→ ARTICLE:
-------

Standing at the front of the empty classroom, with nothing but the music to keep her company, the frail, dark-haired figure picks a beat from the CD turner and starts bobbing her head in rhythm. Pointing to an imaginary opponent, she calls out, challenging the invisible dancer and inviting him to battle. She spins, slides and throws her arms out to the front, then steps back toward the stereo and restarts the song.

One by one, more bodies filter into the room, slipping off their street shoes as they approach the long stretch of hardwood floor. Dance students, all preparing for another day of popping, locking and breaking, fumble with their shoelaces or stretch from the sidelines, watching their instructor as she runs through choreography and gets ready for class.

Lowry Champion, a graduate teaching fellow in the University of Oregon's department of dance, got her first exposure to hip-hop, an urban counterculture that incorporates various elements of dancing, spinning, mcing and tagging, when she was a sophomore majoring in dance and psychology at the University of Colorado Now, in her first year at the UO, Champion is spreading her knowledge not only of hip-hop dance but of hip-hop culture. One of her teaching mottos is to give credit where credit is due, making her hip-hop instruction vastly different from most of the other teachers in the dance department and more of a cultural experience than students expect.

An Introduction to Hip-Hop

She calls him "Larry"--the second generation B-Boy from the Bronx who first introduced her to a world outside of ballet and modern dancing. His older sister was a first-generation B-Girl and a member of the Rock Steady Crew, so Larry knew the culture firsthand. He came to Colorado to teach and gave Champion the opportunity to learn. Larry exposed Champion to the roots of hip-hop, free of misconceptions and the influence of popular culture. Without ever taking hip-hop in a studio, Champion learned the essentials of both the East Coast and West Coast hip-hop styles, as well as the history of their origins and their evolution.

-------

→ DATASET EXTRACT:
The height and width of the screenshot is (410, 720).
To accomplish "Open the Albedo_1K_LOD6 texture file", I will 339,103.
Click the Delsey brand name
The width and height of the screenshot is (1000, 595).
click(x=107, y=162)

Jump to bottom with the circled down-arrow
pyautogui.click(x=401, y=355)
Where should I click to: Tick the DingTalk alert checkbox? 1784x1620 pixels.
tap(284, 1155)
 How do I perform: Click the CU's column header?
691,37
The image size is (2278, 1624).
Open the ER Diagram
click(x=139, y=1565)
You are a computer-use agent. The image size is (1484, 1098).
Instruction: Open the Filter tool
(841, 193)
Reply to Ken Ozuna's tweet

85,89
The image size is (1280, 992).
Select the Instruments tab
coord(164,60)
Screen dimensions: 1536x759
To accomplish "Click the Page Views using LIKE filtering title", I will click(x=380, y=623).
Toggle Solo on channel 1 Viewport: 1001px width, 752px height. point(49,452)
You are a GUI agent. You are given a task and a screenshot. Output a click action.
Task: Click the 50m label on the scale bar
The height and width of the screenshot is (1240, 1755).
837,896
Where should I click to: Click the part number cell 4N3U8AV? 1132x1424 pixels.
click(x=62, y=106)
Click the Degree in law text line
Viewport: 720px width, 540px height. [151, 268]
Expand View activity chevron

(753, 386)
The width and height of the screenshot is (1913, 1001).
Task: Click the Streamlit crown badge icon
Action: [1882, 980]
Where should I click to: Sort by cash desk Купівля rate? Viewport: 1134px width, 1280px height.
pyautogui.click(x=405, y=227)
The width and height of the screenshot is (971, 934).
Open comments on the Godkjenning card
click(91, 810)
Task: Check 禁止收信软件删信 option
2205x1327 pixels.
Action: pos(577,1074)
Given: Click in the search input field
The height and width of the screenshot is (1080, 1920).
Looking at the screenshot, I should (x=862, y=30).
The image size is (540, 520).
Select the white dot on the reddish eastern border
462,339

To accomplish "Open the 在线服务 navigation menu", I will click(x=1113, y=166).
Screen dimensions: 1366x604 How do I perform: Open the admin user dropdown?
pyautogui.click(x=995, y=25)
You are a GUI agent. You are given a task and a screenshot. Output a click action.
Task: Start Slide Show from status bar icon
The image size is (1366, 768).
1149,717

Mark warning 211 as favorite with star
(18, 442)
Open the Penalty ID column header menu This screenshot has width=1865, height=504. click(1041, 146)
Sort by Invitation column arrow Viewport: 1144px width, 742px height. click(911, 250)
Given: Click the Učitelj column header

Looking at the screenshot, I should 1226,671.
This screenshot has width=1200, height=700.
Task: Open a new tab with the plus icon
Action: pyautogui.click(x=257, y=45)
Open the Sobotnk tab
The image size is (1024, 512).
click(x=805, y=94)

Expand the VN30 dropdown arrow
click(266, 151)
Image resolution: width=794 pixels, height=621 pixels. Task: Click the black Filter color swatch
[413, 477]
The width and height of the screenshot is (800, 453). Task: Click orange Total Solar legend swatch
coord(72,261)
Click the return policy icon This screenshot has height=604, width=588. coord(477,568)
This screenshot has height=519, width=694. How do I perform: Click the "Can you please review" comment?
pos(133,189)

-------

→ WHAT YOU NEED TO DO:
A – The article on the hip-hop dance instructor defines hip-hop as an urban counterculture made up of several elements. List every element it names.
B – From the article on the hip-hop dance instructor, extract everything from "One by one, more" down to "ready for class.", word for word.

→ SOLUTIONS IN ORDER:
A – dancing, spinning, mcing, tagging

B –
One by one, more bodies filter into the room, slipping off their street shoes as they approach the long stretch of hardwood floor. Dance students, all preparing for another day of popping, locking and breaking, fumble with their shoelaces or stretch from the sidelines, watching their instructor as she runs through choreography and gets ready for class.